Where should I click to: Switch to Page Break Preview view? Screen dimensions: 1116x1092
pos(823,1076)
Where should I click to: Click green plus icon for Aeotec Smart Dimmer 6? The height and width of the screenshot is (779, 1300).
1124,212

* * *

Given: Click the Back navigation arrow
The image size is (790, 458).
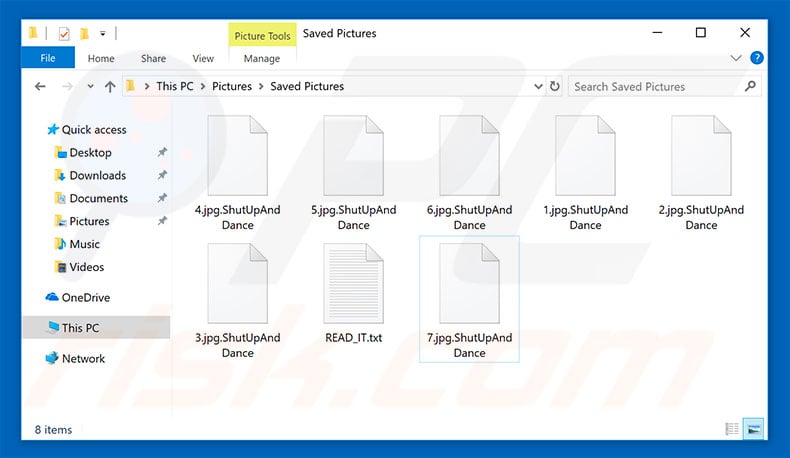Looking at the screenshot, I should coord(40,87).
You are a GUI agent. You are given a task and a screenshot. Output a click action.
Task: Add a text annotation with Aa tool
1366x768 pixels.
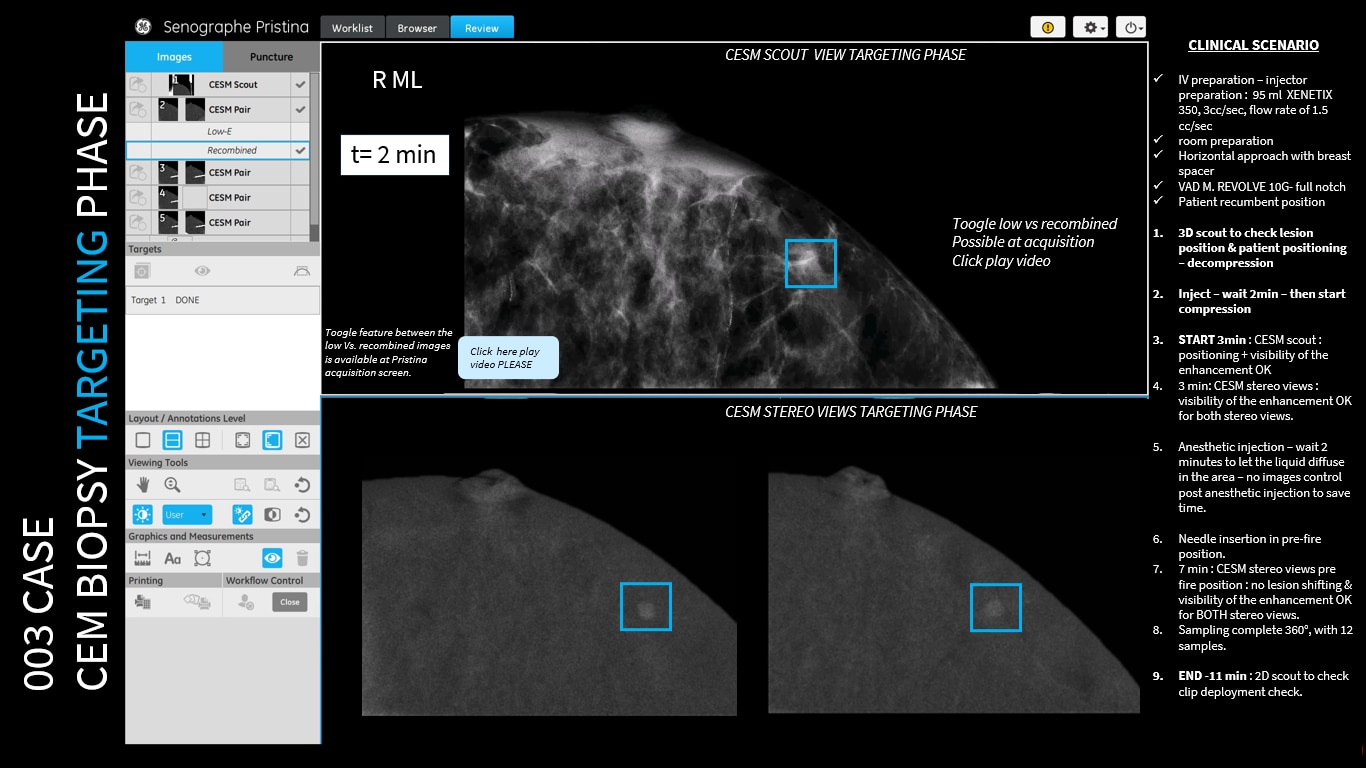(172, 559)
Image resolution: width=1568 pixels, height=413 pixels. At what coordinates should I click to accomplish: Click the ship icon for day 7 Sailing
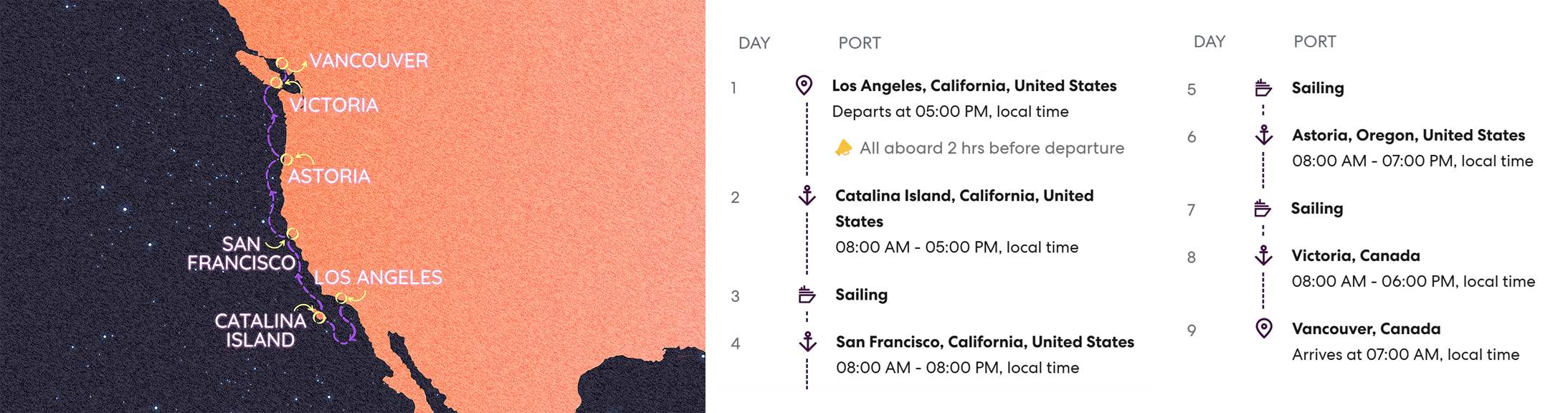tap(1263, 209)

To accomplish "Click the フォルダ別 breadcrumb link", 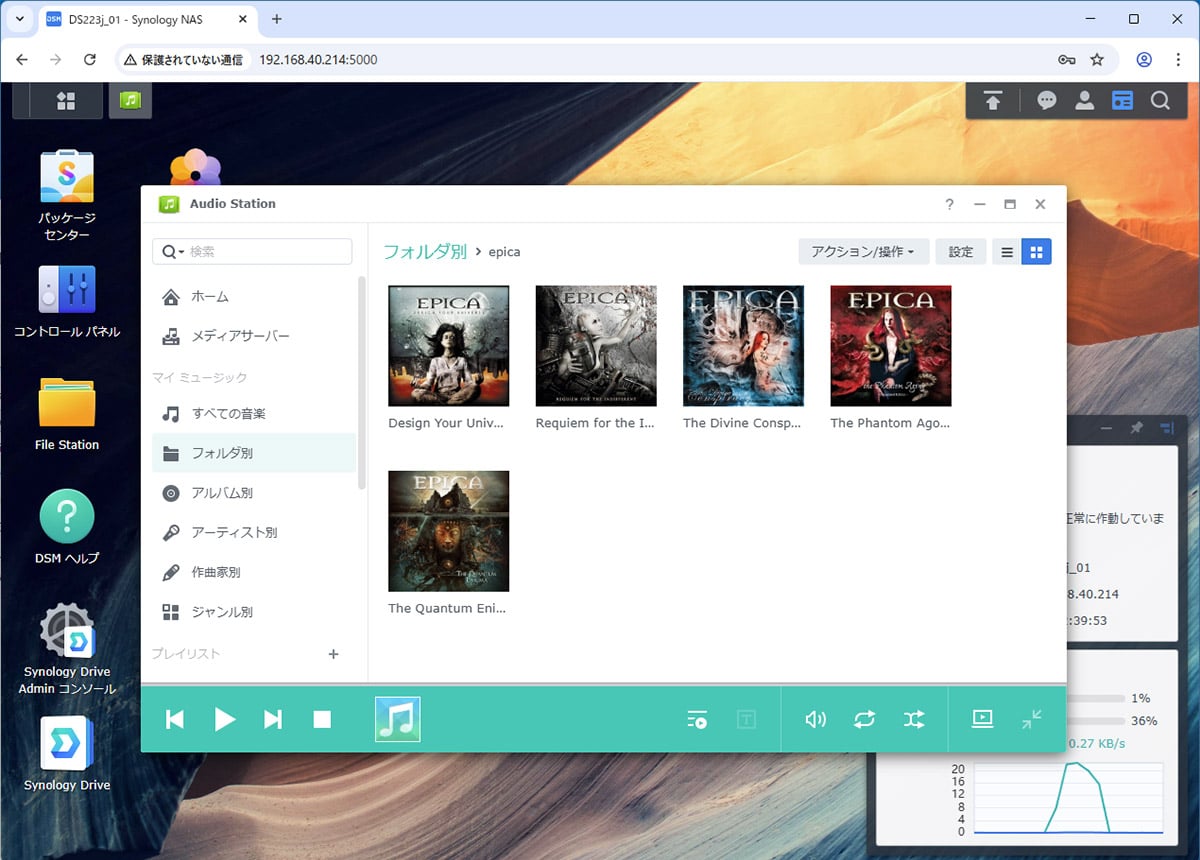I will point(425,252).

* * *

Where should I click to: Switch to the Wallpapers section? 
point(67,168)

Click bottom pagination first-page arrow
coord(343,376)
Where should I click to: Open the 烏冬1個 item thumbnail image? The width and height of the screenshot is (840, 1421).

*Description of the task*. Beginning with the line containing "Where should I click to: Switch to the" and ending with the line containing "Where should I click to: Open", extract those lines exactly from the listing above, and only those.

*Expected answer*.
Where should I click to: Switch to the Wallpapers section? 
point(67,168)

Click bottom pagination first-page arrow
coord(343,376)
Where should I click to: Open the 烏冬1個 item thumbnail image? The width and height of the screenshot is (840, 1421).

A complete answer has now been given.